Was the colonial era (meaning European colonialism from the 1450s to the 1950s) good or bad? Depends on who you ask. Lefties and many people living in unsuccessful post-colonial states will tell you that the world was a paradise enjoying an eternal peaceful bliss until evil white people showed up and ruined everything. Right-wingers would say that dirty savages were wallowing in bloody filth until white people brought railroads, toilets, private property, and bans on abortion.

I am a scientist, so I believe only proven facts. Of course, colonialism brought terrible things: genocide, Christianity, slavery… but when you look into it you realize that tribes killed each other very successfully even before the European contact, that some native religions were even worse than Christianity, that most of genocide was non-intentional (caused by infectious diseases, introduction of firearms, etc., which would happen sooner or later anyway), and that Muslim slave trade was much worse than Christian one (it lasted much longer, trafficked more people, and would likely depopulate sub-Saharan Africa if the British didn’t put an end to it). Of course, colonialism brought openness to global progress and modernization, but at a terrible cost; besides, some local rulers such as Muhammad Ali, Thai kings, or Emperor Meiji successfully modernized their realms without being colonized.

The best way to figure out if the net effect of colonialism was good or bad is to compare never-colonized countries with similar ones that have been colonized. It’s not easy because no two countries are identical, and also because very few non-European countries have never been colonies. But let’s try. For simplicity, I’ll look at per capita GDP although it’s far from being a perfect metric.

The Americas: all countries have been colonized.

Africa: the only country that has never been colonized is Ethiopia (Liberia is often mentioned but it was , in fact, brutally colonized by black Americans). Ethiopia is doing better than very similar (but not landlocked) Eritrea, but worse than (similarly diverse) Kenya.

SE Asia: never-colonized Thailand is doing better than most previously-colonized countries in the region, but not as well as Malaysia, not to mention Singapore.

E Asia: here Japan is the only country that has never been colonized (China was mostly colonized de-facto; Korea was colonized by Japan). Japan is doing much better than China and North Korea, but only marginally better than South Korea and Taiwan (probably worse than Taiwan if you consider the cost of living). Hong Kong and Macau are doing better than Japan despite never having been independent at all, but it’s obviously not a valid comparison.

S Asia: Nepal is worse off than former British colonies, while Bhutan is better off.
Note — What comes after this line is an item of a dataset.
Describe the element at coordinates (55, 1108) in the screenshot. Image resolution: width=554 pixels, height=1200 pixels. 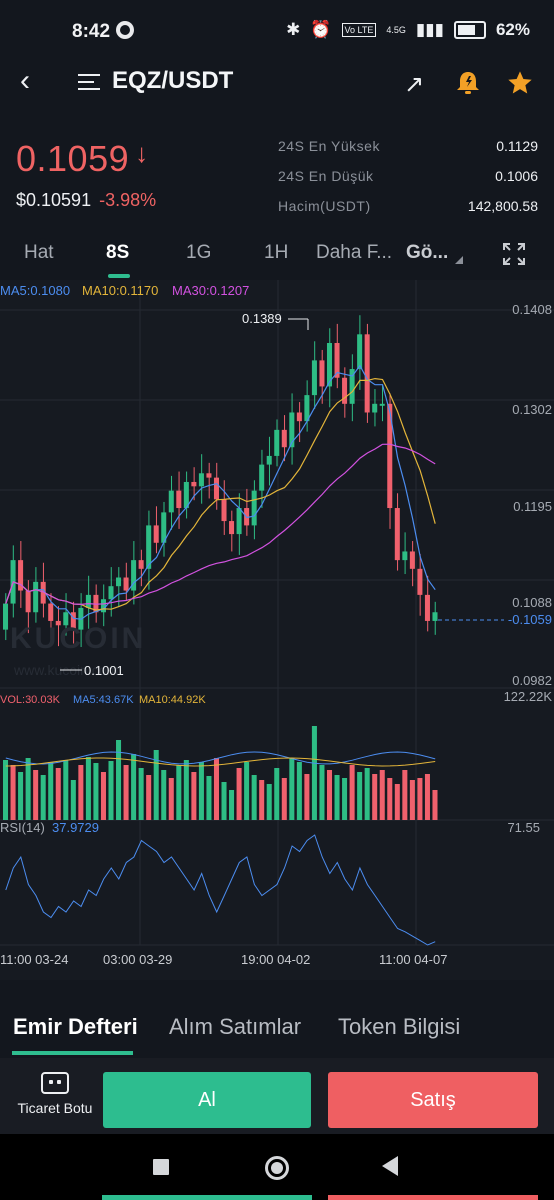
I see `trading-bot-label: Ticaret Botu` at that location.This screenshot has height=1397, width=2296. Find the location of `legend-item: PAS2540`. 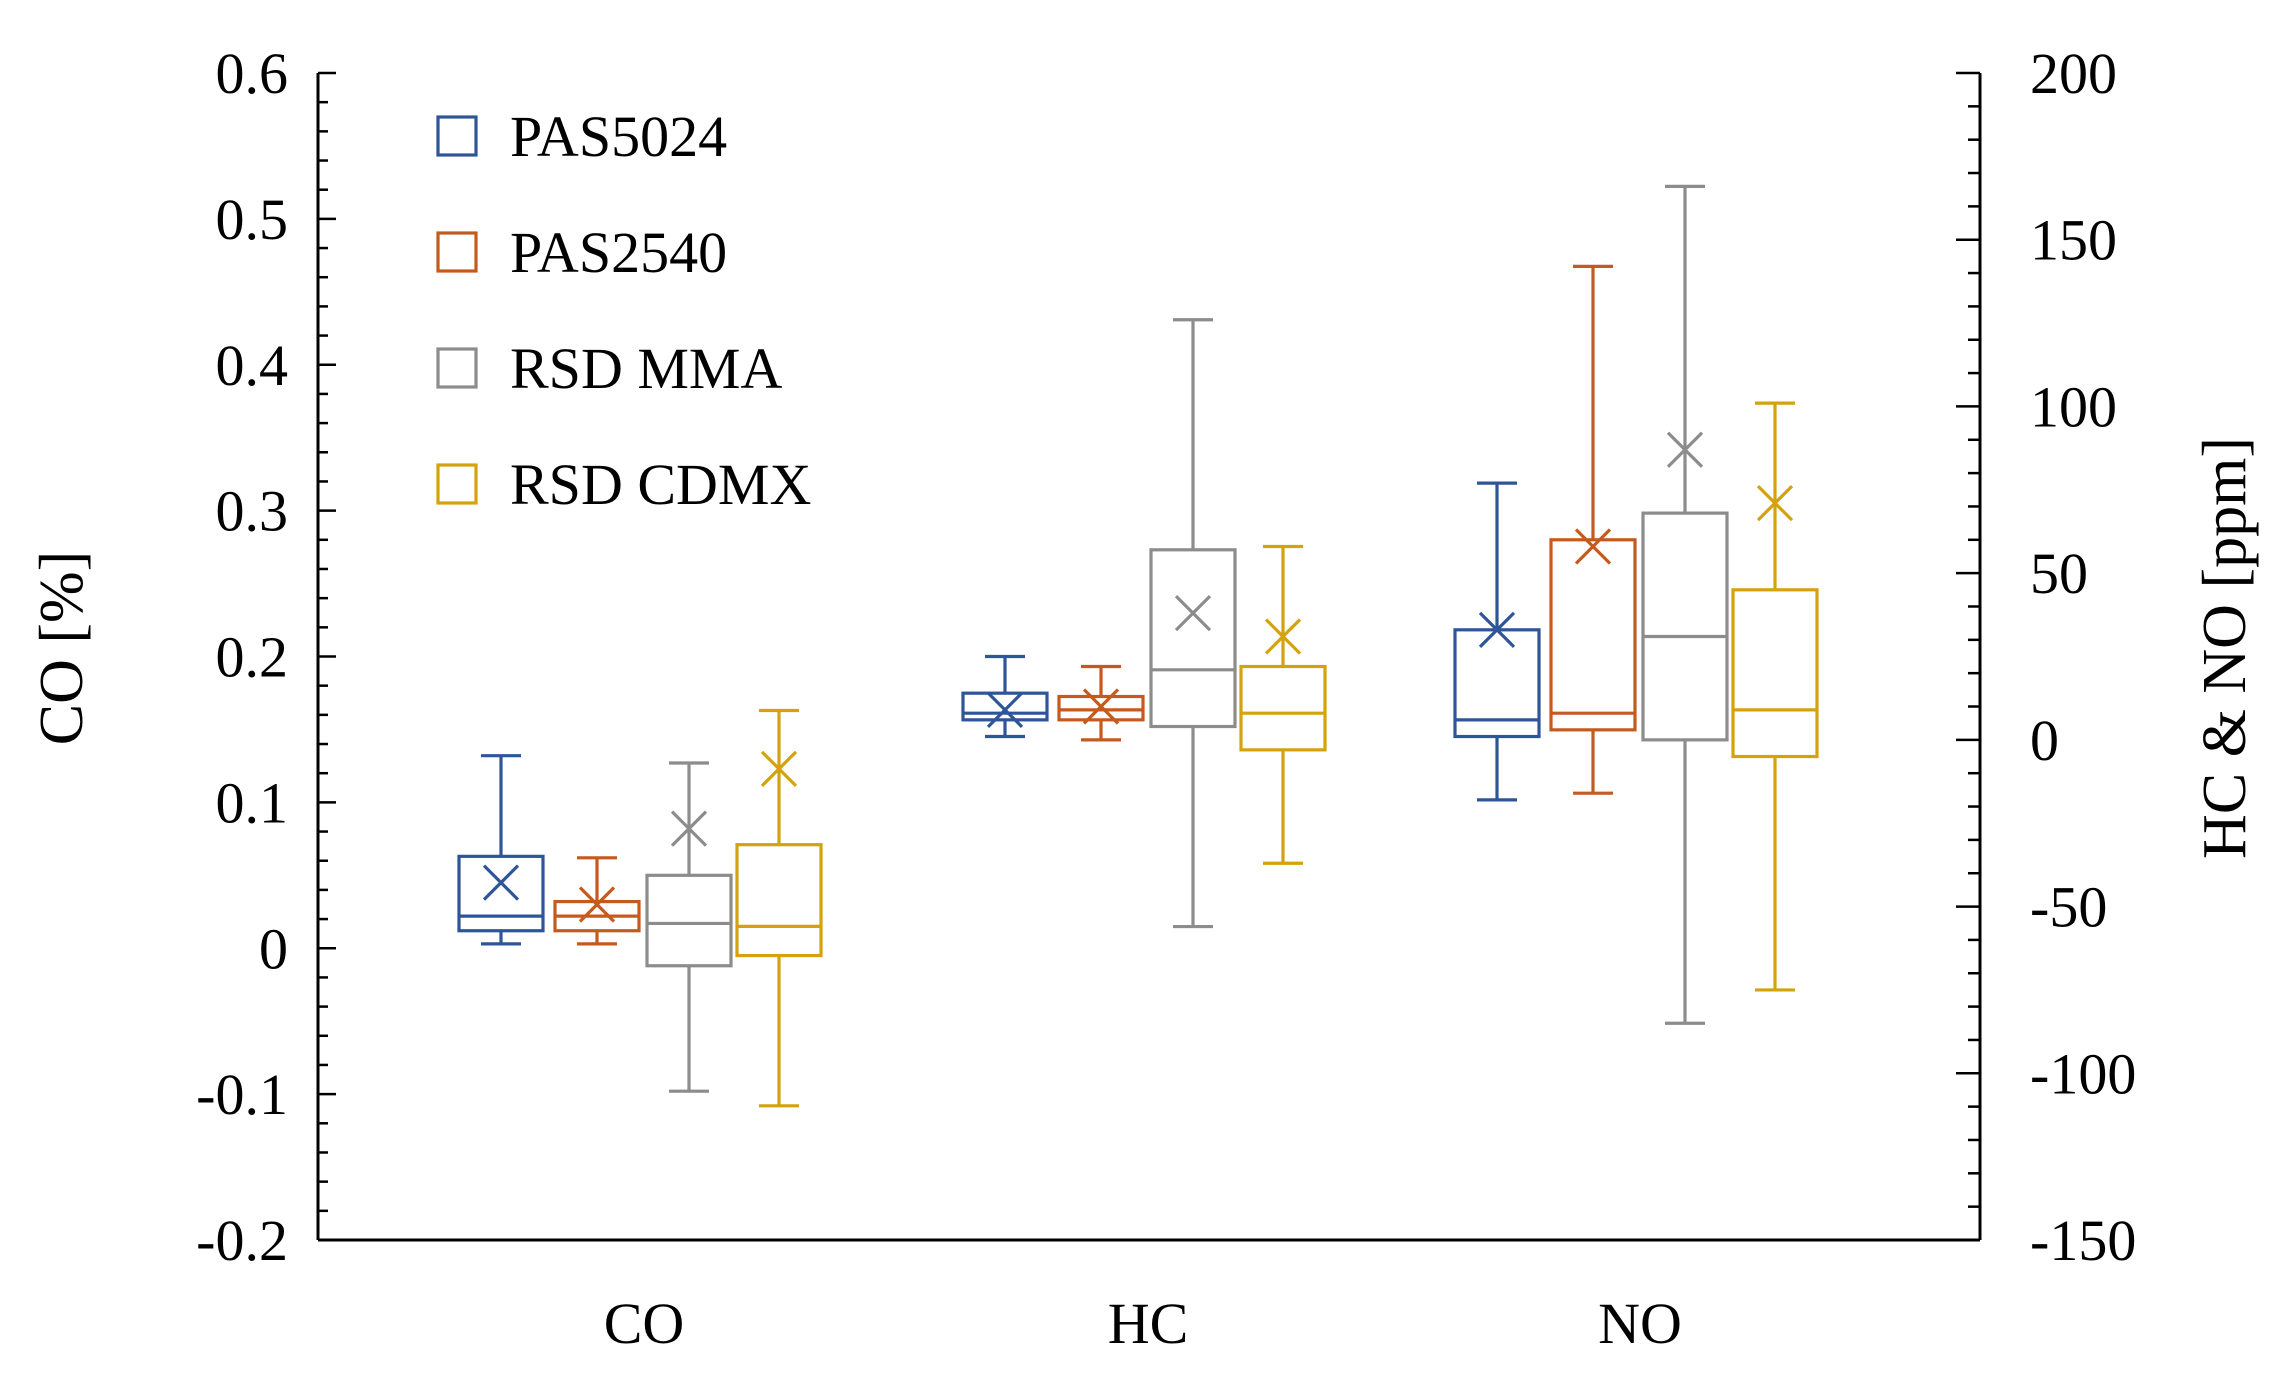

legend-item: PAS2540 is located at coordinates (582, 252).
Of course, India, Pakistan or Bangladesh are very different from small Himalayan countries. A better comparison is India-colonized Sikkim which is doing better than Bhutan (or India on average).

Central Asia: Never-colonized Afghanistan is a total mess, although it looks like things weren’t too bad prior to the Soviet invasion. Everybody else has been colonized by Russia or China; Xinjiang, Tuva, Tibet and all of Siberia still are.

SW Asia: All countries except Iran have been colonized by Turkey and/or European powers. Despite being oil-rich, Iran is doing worse than pretty much all others in the region except Yemen, Syria and Lebanon which are being wrecked by Iran’s proxies.

Oceania: Tuvalu is the only country that has never been fully colonized; it’s doing a bit better than Tonga and Samoa but worse than Fiji and Palau.

So we see that the history of being colonized had no consistent effect on subsequent development. But other interesting patterns are very obvious. (1) Countries that still have large ex-European population are doing much better than countries that don’t. (2) Countries that chose to remain colonized are doing better than similar ones that voted for independence, sometimes marginally (French Guiana vs. Guyana), but often a lot (Mayotte vs. the Comoros, French Polynesia vs. independent Polynesian states, American Samoa vs. Samoa, etc., etc.). There are some exceptions (Cayman Islands are doing better than British and US Virgin Islands), but very few. So much for the horrors of neocolonialism.